• **EXERCISE BRIEF**:
Word for word, set down the lines from the one that contains "The height and" through the final line of the data; no pictures belong in the copy.

(Stored data entries)

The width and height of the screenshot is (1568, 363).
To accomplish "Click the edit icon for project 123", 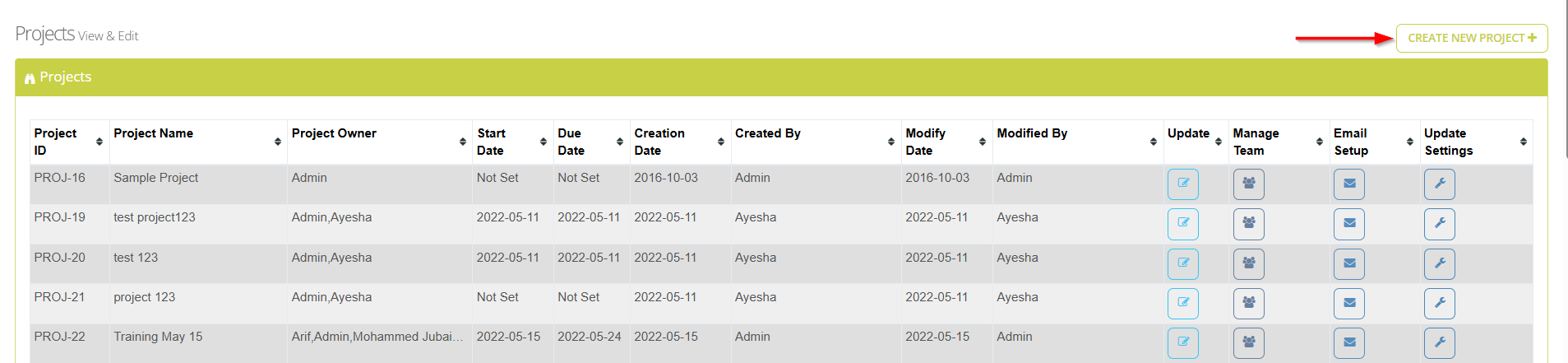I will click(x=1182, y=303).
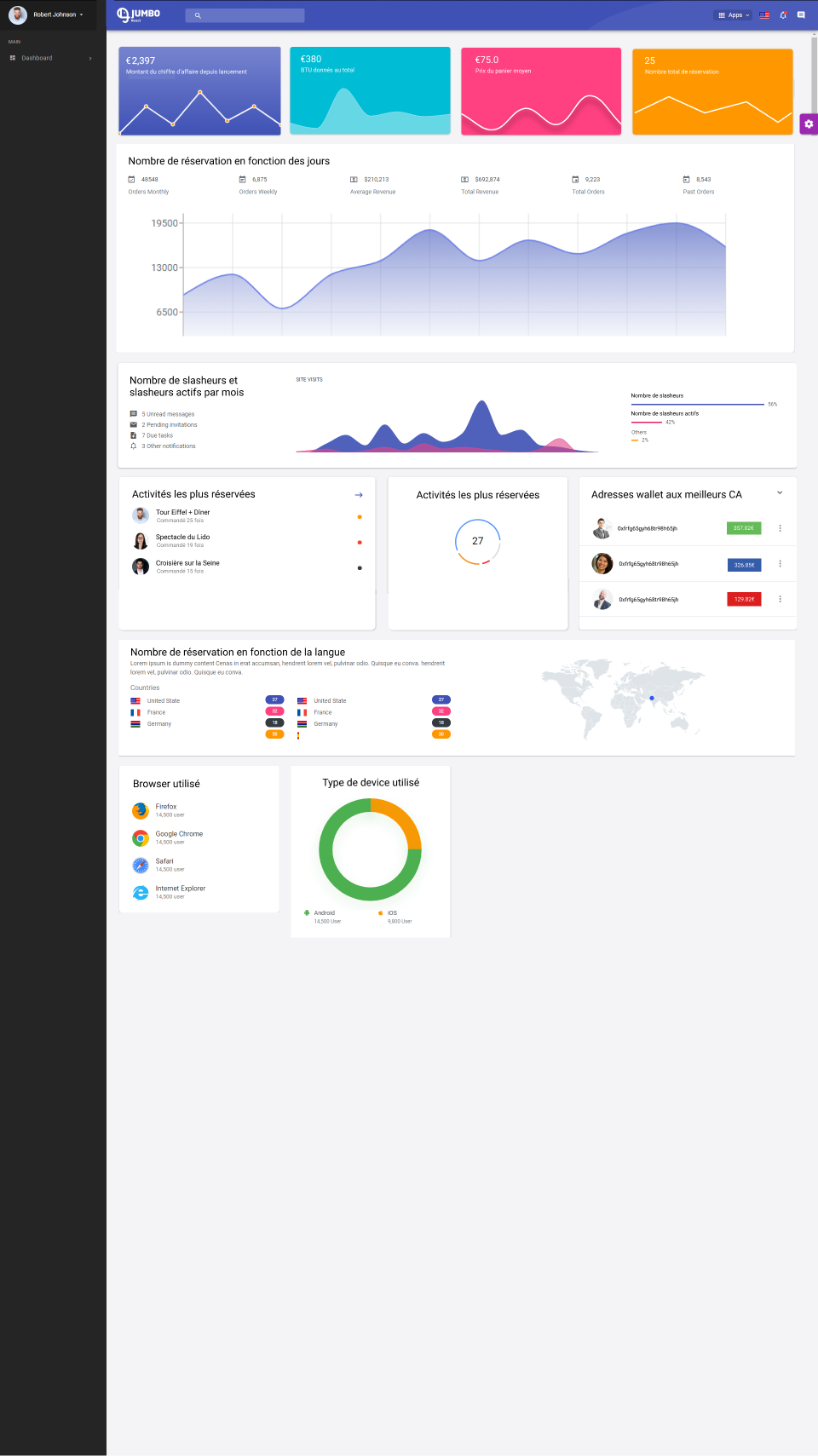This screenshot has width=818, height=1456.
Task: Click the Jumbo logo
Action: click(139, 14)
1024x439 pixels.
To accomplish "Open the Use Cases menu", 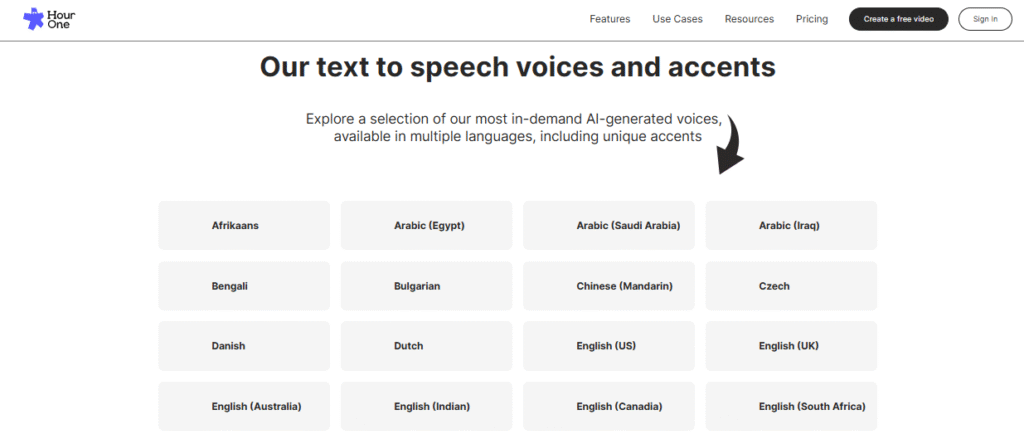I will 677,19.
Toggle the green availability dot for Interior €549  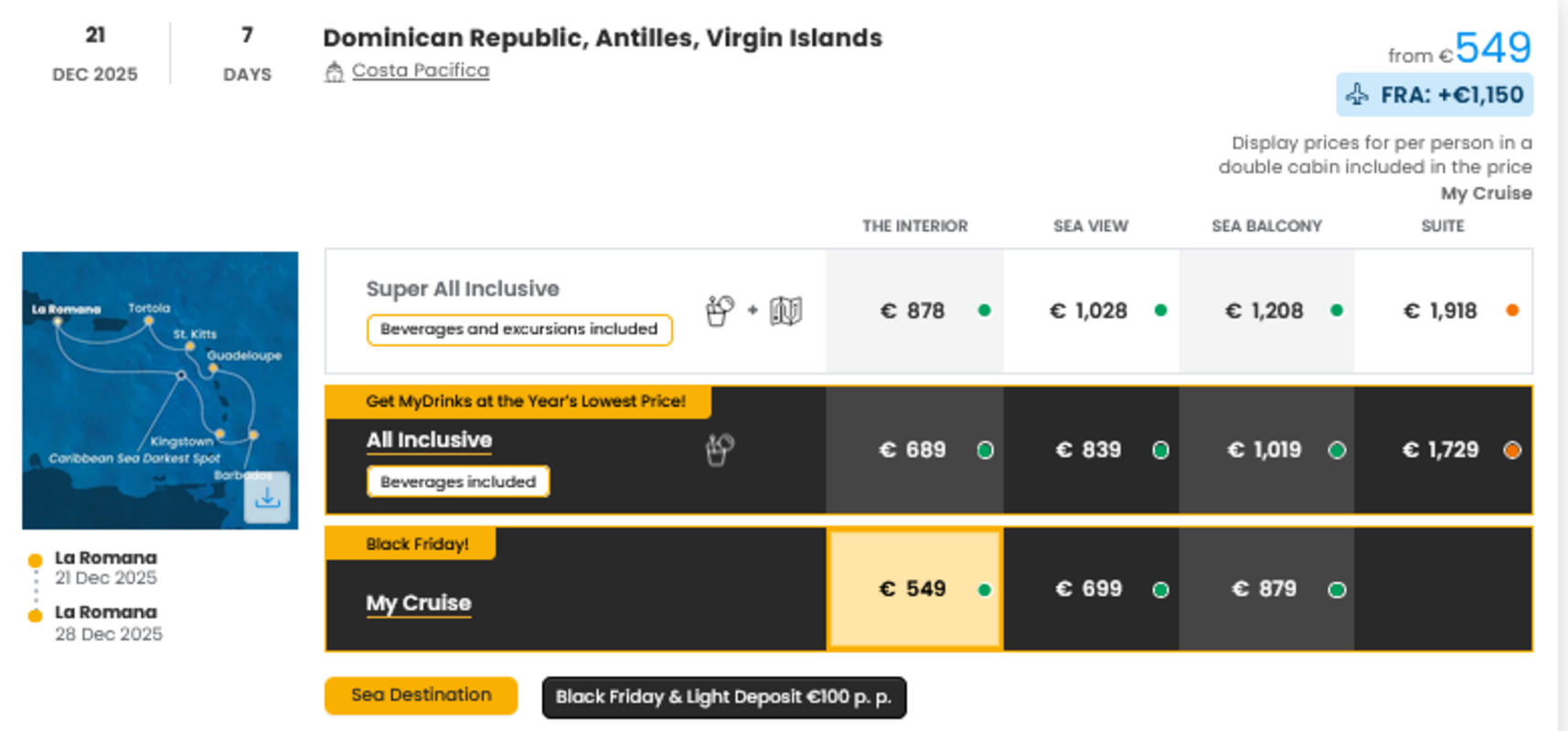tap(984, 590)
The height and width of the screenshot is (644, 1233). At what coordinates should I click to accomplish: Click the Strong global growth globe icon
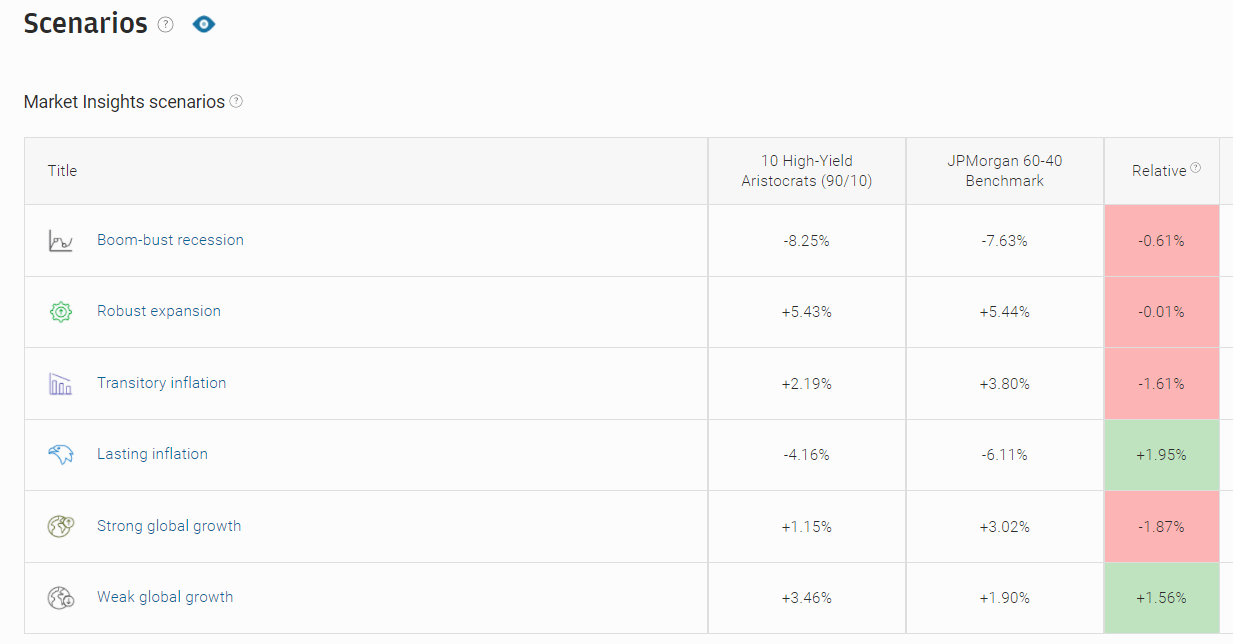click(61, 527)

• **TASK OUTPUT**:
The height and width of the screenshot is (644, 1233). At what coordinates should I click to accomplish: Click the Strong global growth globe icon
click(61, 527)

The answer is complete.